Regioselective Hydroxylation of Rhododendrol by CYP102A1 and Tyrosinase

Rhododendrol (RD) is a naturally occurring phenolic compound found in many plants. Tyrosinase (Ty) converts RD to RD-catechol and subsequently RD-quinone via two-step oxidation reactions, after which RD-melanin forms spontaneously from RD-quinone. RD is cytotoxic in melanocytes and lung cancer cells, but not in keratinocytes and fibroblasts. However, the function of RD metabolites has not been possible to investigate due to the lack of available high purity metabolites. In this study, an enzymatic strategy for RD-catechol production was devised using engineered cytochrome P450 102A1 (CYP102A1) and Ty, and the product was analyzed using high-performance liquid chromatography (HPLC), LC-MS, and NMR spectroscopy.
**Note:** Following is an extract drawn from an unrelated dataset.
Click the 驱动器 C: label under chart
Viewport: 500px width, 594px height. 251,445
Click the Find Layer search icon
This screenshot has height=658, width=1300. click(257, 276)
Engineered CYP102A1 regioselectively produced RD-catechol via hydroxylation at the ortho position of RD. Although RD-quinone was subsequently formed by two step oxidation in Ty catalyzed reactions, L-ascorbic acid (LAA) inhibited RD-quinone formation and contributed to regioselective production of RD-catechol. When LAA was present, the productivity of RD-catechol by Ty was 5.3-fold higher than that by engineered CYP102A1. These results indicate that engineered CYP102A1 and Ty can be used as effective biocatalysts to produce hydroxylated products, and Ty is a more cost-effective biocatalyst for industrial applications than engineered CYP102A1.